Agility is the negotiation of a course of obstacles in as fast a time as possible, without being eliminated or picking up faults. Courses consist of jumps, long jumps, tyres and tunnels and weave poles if it is a jumping course, or if an agility course it will also include some contact equipment (the A frame, Seesaw and Dogwalk).
It is a hugely popular sport and although dominated by Collies, there are also ABC (anything but a Collie) classes to give other breeds a sporting chance! Dogs must be 18 months to compete and serious training shouldn’t start until the dog is at least 12 months so as not to damage growing joints.
The various elements in a working test are designed to test the ability of the dog in all areas of gundog work, relevant to the HPR in a non-shooting situation.
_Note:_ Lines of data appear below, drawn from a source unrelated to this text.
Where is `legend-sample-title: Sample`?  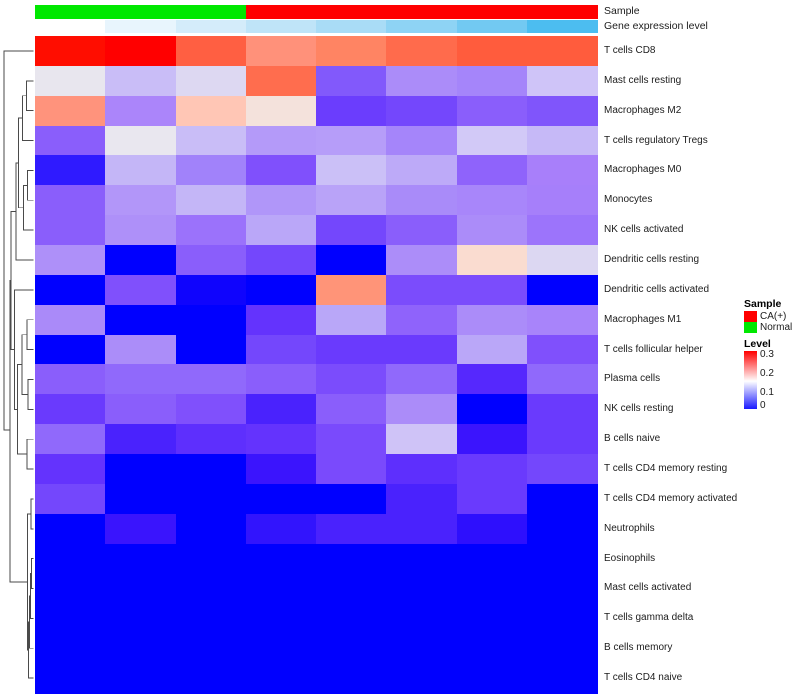 legend-sample-title: Sample is located at coordinates (763, 304).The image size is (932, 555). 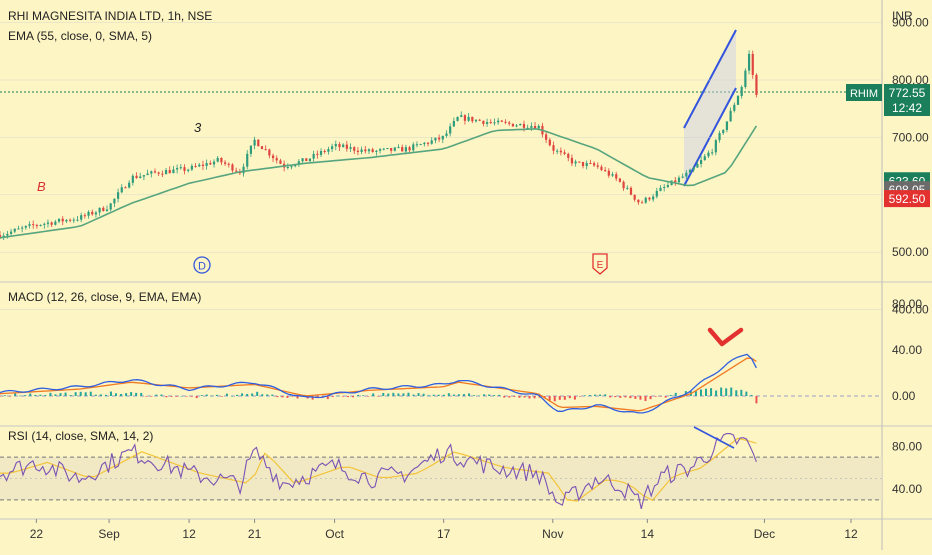 I want to click on dividend-marker: D, so click(x=202, y=265).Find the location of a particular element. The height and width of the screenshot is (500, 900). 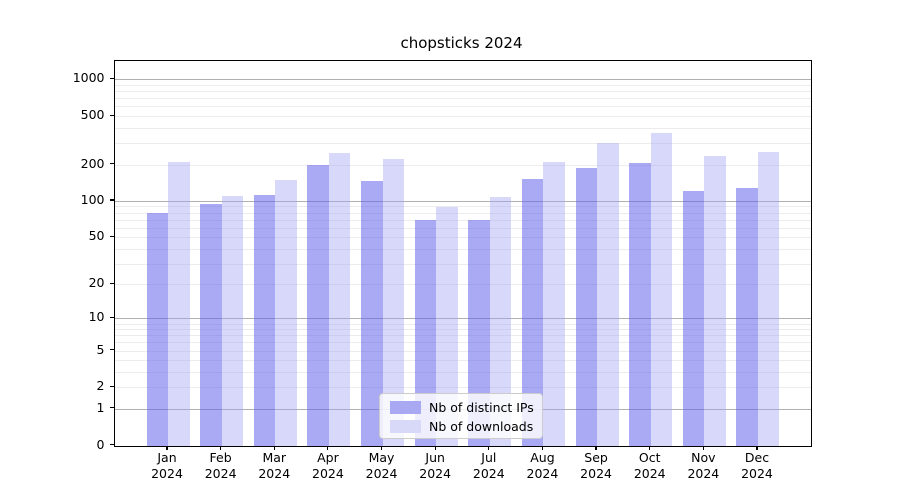

y-tick-label-200: 200 is located at coordinates (92, 163).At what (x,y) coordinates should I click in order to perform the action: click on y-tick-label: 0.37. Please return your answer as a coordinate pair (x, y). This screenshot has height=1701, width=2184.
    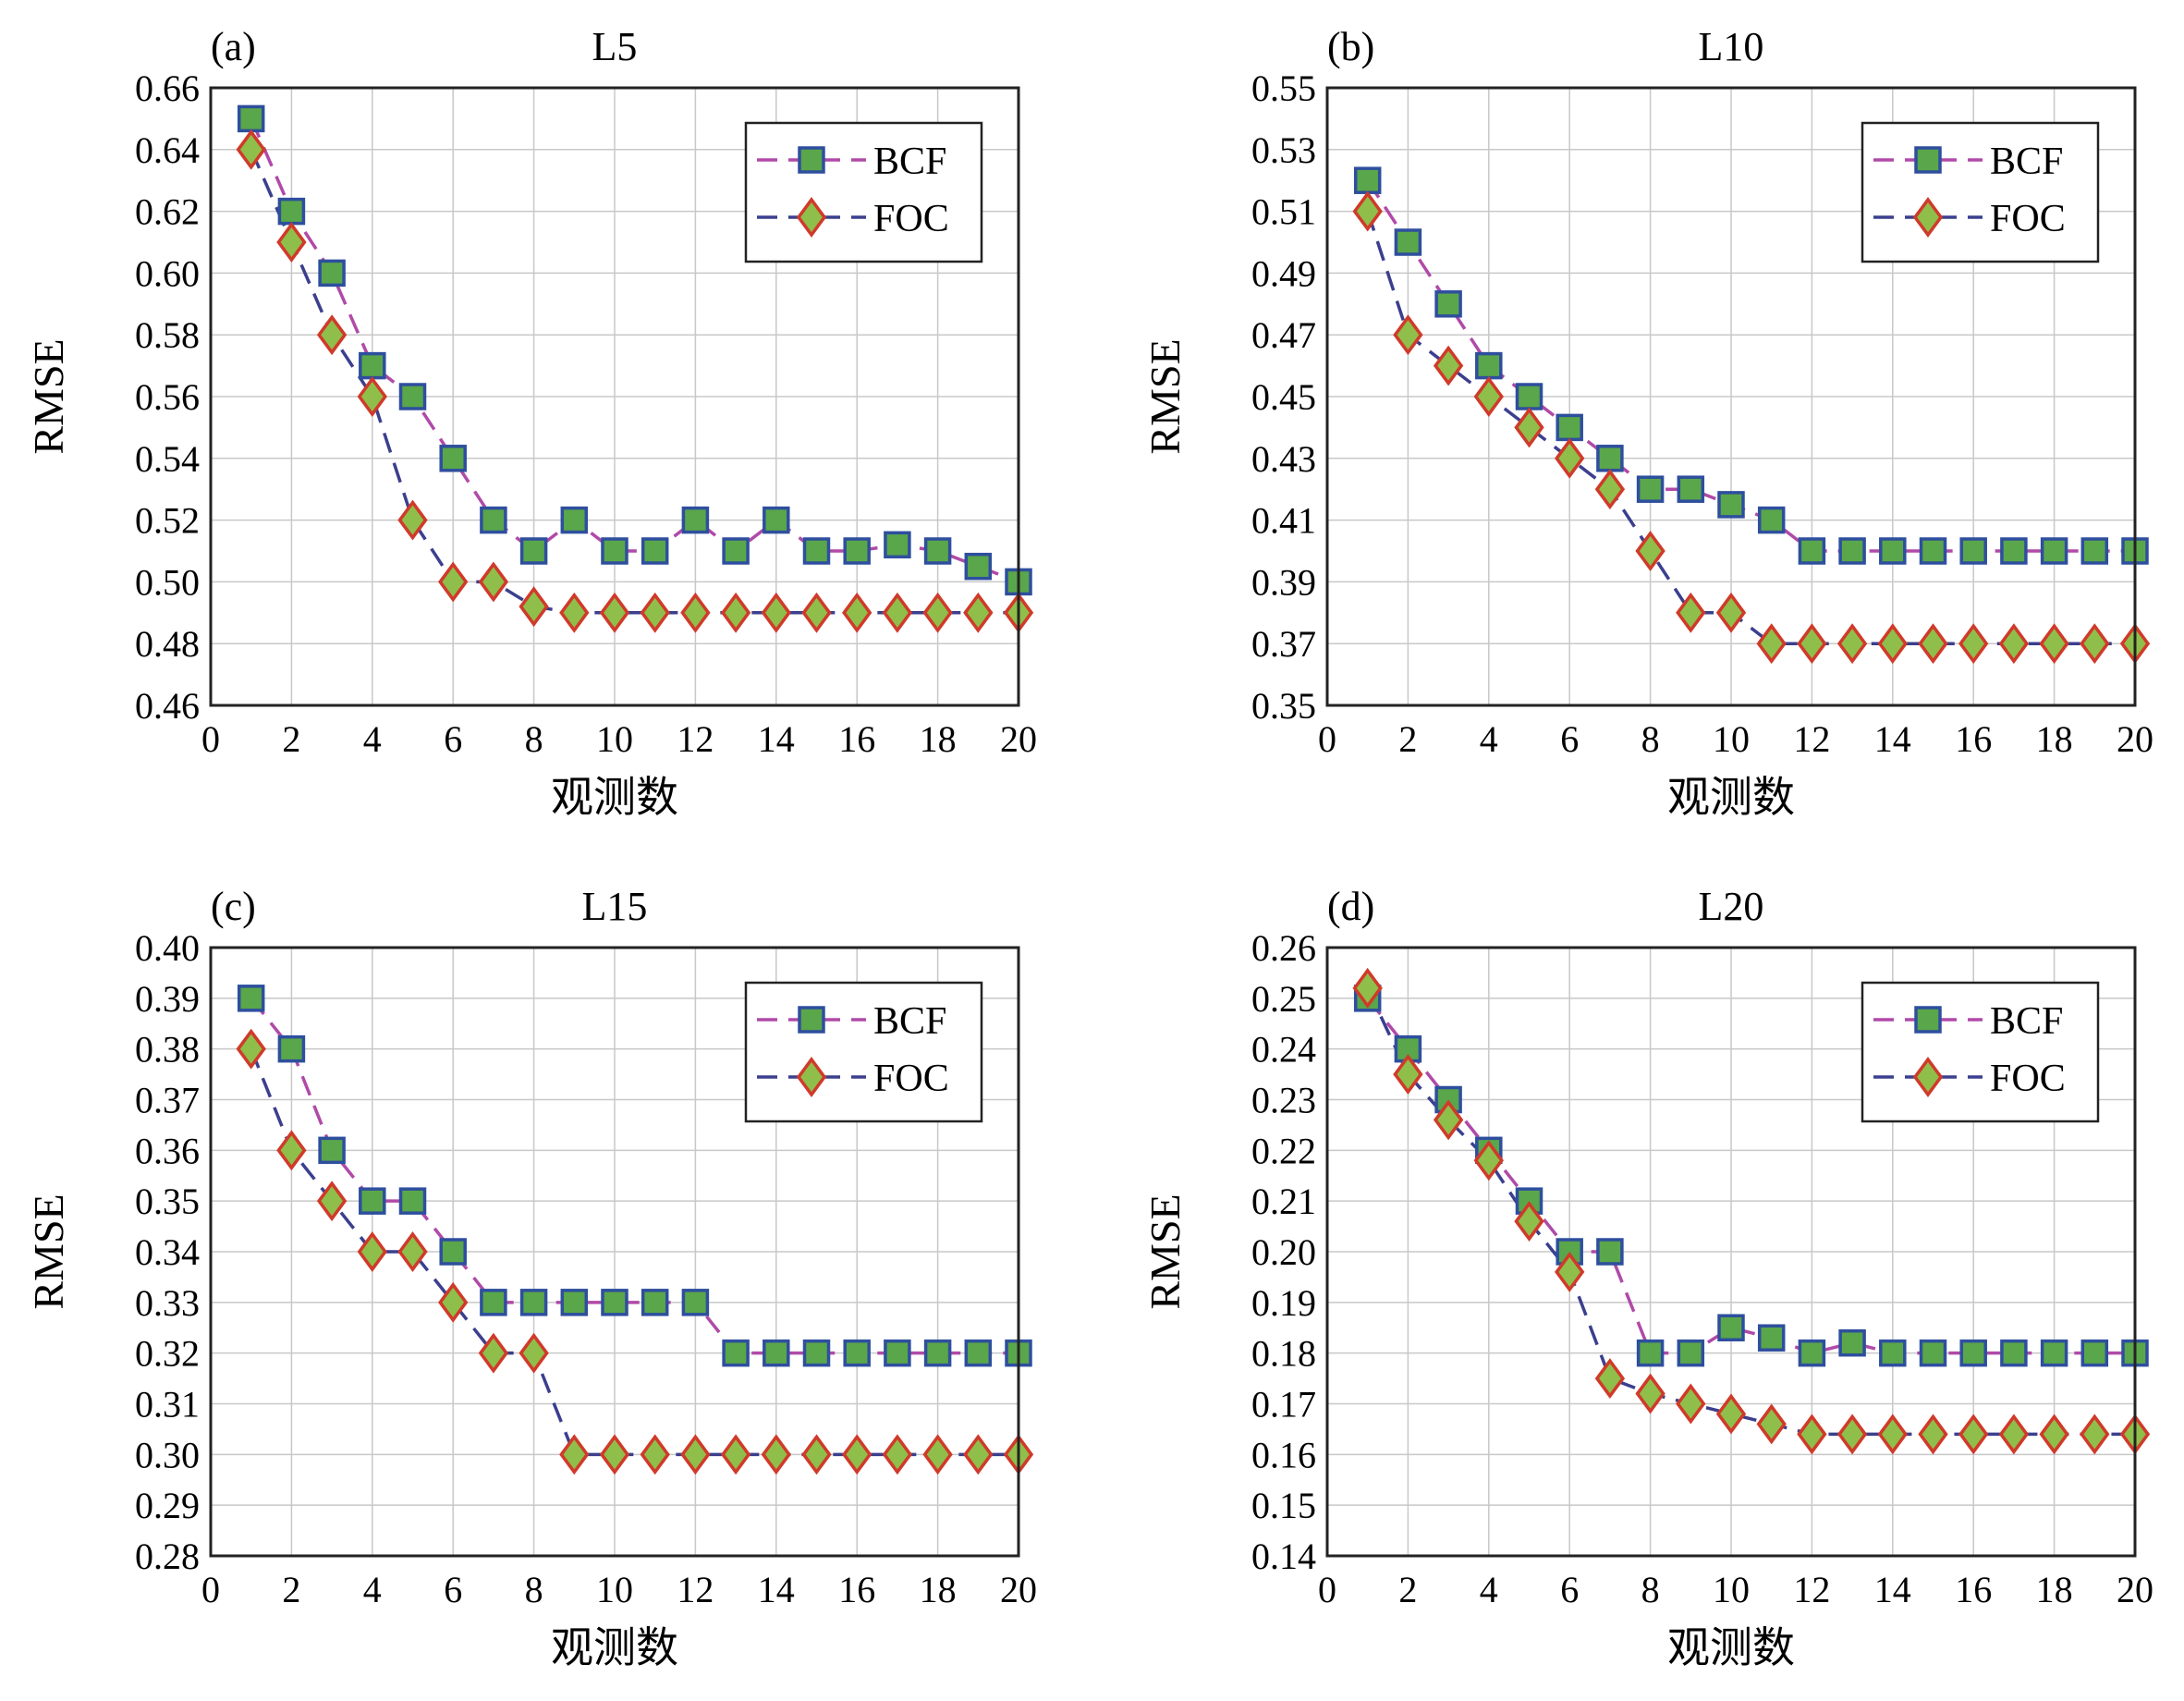
    Looking at the image, I should click on (167, 1100).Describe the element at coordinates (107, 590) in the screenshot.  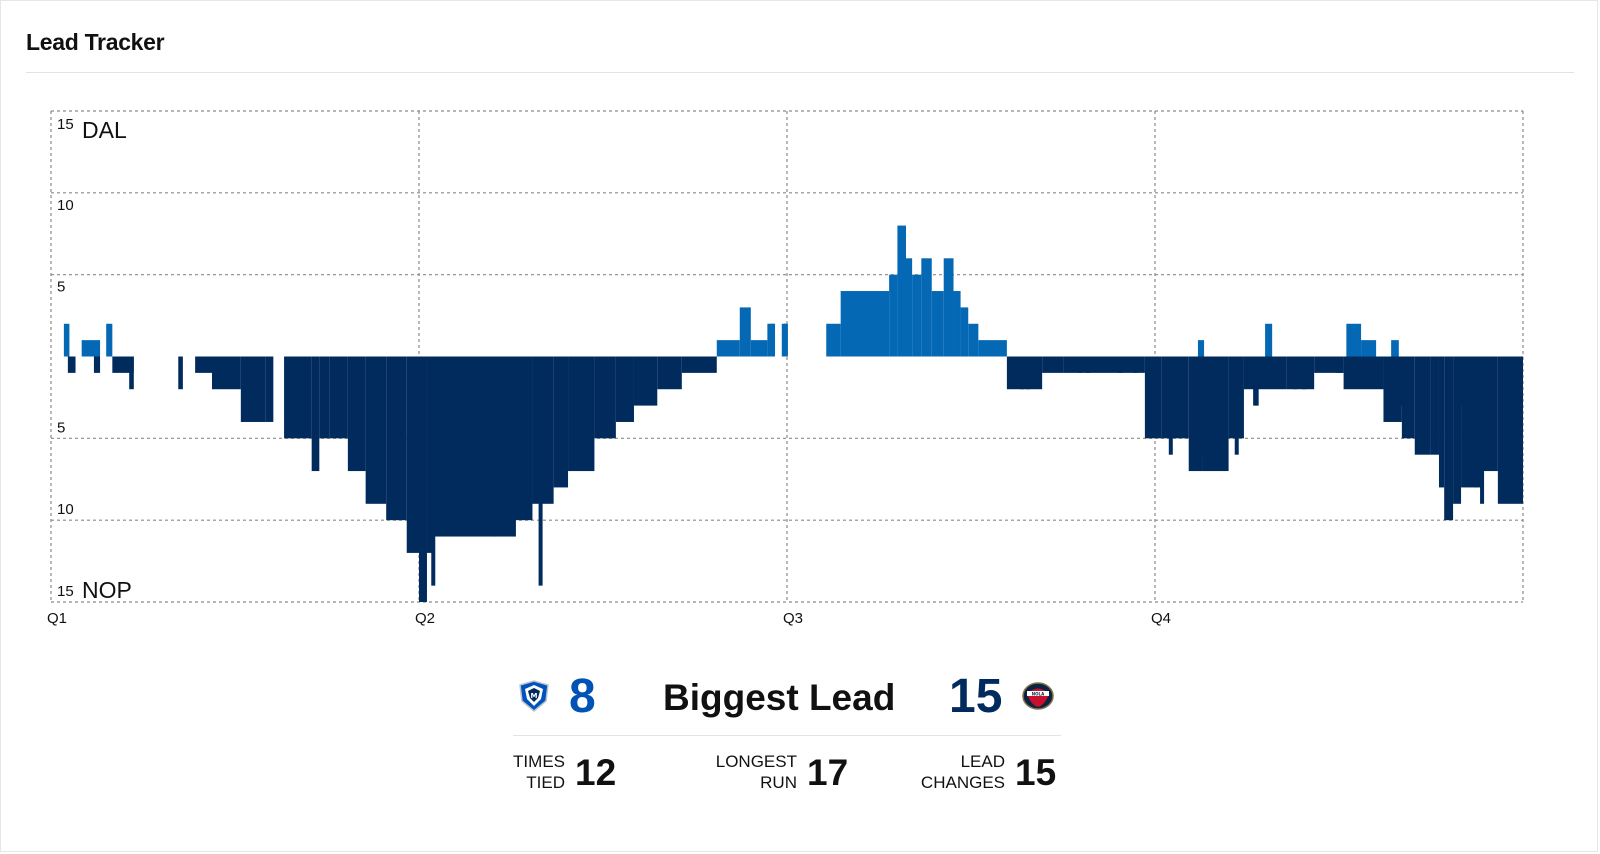
I see `team-label-nop: NOP` at that location.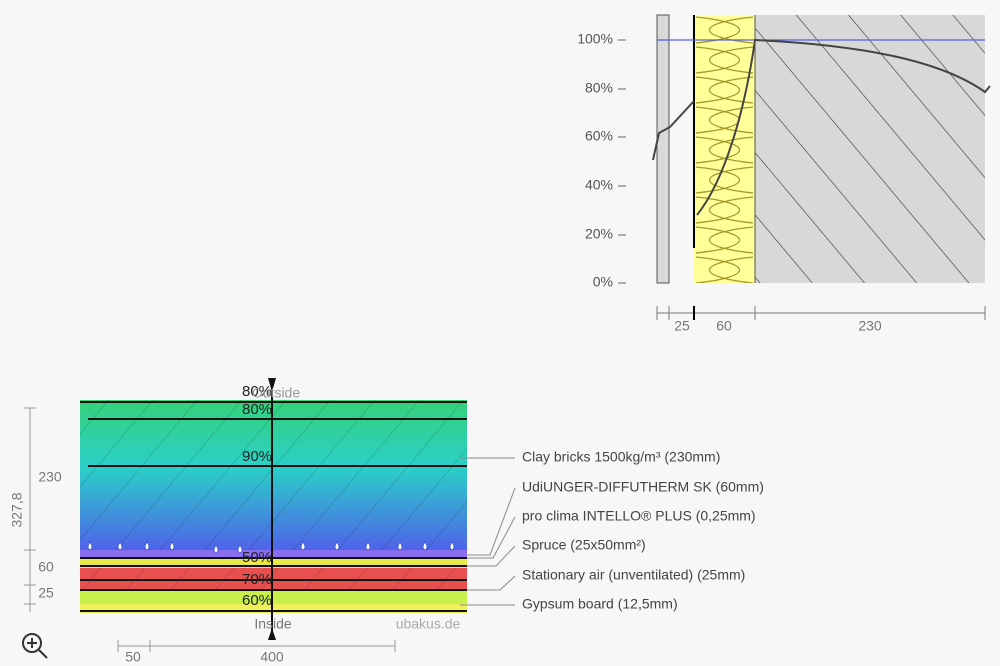 The image size is (1000, 666). What do you see at coordinates (599, 136) in the screenshot?
I see `y-tick-label: 60%` at bounding box center [599, 136].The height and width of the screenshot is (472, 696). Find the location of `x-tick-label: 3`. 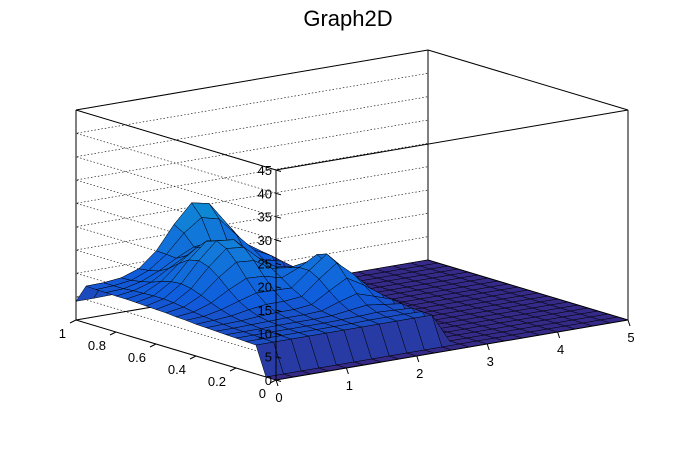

The LMC holds one working test a year, in July, at Beaconsfield, but there are many other tests held by other HPR clubs over the summer months.
As well as its working test, the Club holds an annual Natural Aptitude Test. The NAT is a perfect starting point for any owner wishing to learn more about the natural inbuilt capability of their Munsterlander.
There are also experienced owners on hand, to offer advice.
Large Munsterlanders have classes in championship shows and open shows up and down the country. The Club itself hosts two open events - one in February and one in October - as well as a championship show in June.
When showing we are asking the judge to measure our dog against the Kennel Club standard for the breed.
The competition in the ring is only part of the reason why so many people enjoy dog shows. It is a good day out for you and your dog, plus you will meet many friendly and like-minded people.
Flyball is an incredible sport that is exciting for both you and your Munsterlander. It is essentially a relay race where your dog negotiates four hurdles, triggers a box to release a tennis ball, which the dog must catch and return to the handler.
The next dog then takes its turn. The sport is very fast, very noisy, which will suit most Munsterlanders down to the ground! Any breed of dog can compete in flyball, big or small, as the height for each jump is determined by the smallest dog in the team.
Large Munsterlanders have been turning their paw to scentwork more and more over recent months, with some group lessons for Munsterlanders only being scheduled. Their natural ability makes them a great dog to try scentwork and mantrailing with.
Mantrailing is when a dog uses his nose to find a person, because they are missing or maybe just for fun. It's a low impact sport, which means there is less pressure and stress on your dogs joints. As well as providing physical exercise, Mantrailing also engages your dog's incredible olfactory senses, giving them an intense mental workout.
Competitive obedience requires a great deal of concentration from both dog and handler to achieve a high level of precision. The challenge in competition is to achieve a high degree of precision but maintain style, drive and motivation.
Competitive obedience uses the basic dog training requirements of walking to heel, coming when called and fetching articles and develops them into tests of precision and accuracy in how those exercises are performed
Many Large Munsterlanders have competed at the highest level of obedience. Their in-built drive and enthusiasm and desire to learn makes them a good partner.
Working trials are the civilian equivalent of police work, however for the competitor it is purely for competition. All breeds can take part and several Large Munsterlanders have done the breed proud in recent years.
It is a fairly complex sport and can be physically demanding so both dog and owner must both be physically fit. There are five stakes in Working Trials: Companion Dog, Utility Dog, Working Dog, Tracking Dog and Patrol Dog.
The elements involved are Control (including heelwork, sendaway and re-direct, dumbbell retrieve, stays and steadiness to gunshot. In the higher stakes sendaway and redirects are introduced, while speak on command replaces the dumbbell retrieve), Agility (including a 9ft long jump, 3ft high jump and a 6ft scale), and Nose Work (tracking a human scent and searching out articles in a marked out square).
Heelwork to music
Heelwork to Music is the dog working on the left and right side of the handler as well as other close positions. The dog can move in any direction i.e. forwards, backwards and sideways.
Additional movements should be linked via heelwork. It is more restrictive than canine freestyle which requires no heelwork and allows the dog and handler to be more creative. The dog can be at any distance from the handler for all or part of the routine and can perform any number of moves.
Large Munsterlanders just love to keep their brain occupied and heelwork to music is a good, full of fun sport.
Running with the help of your dog pulling you, dog in special harness. Great fitness is achieved – and needed.
Cycling with the help of your dog pulling you, with dog in special harness. High speeds are achieved, and dog becomes very fit. It is a very hot activity for dogs, and short-coated breeds are probably better suited to this activity than munsterlanders.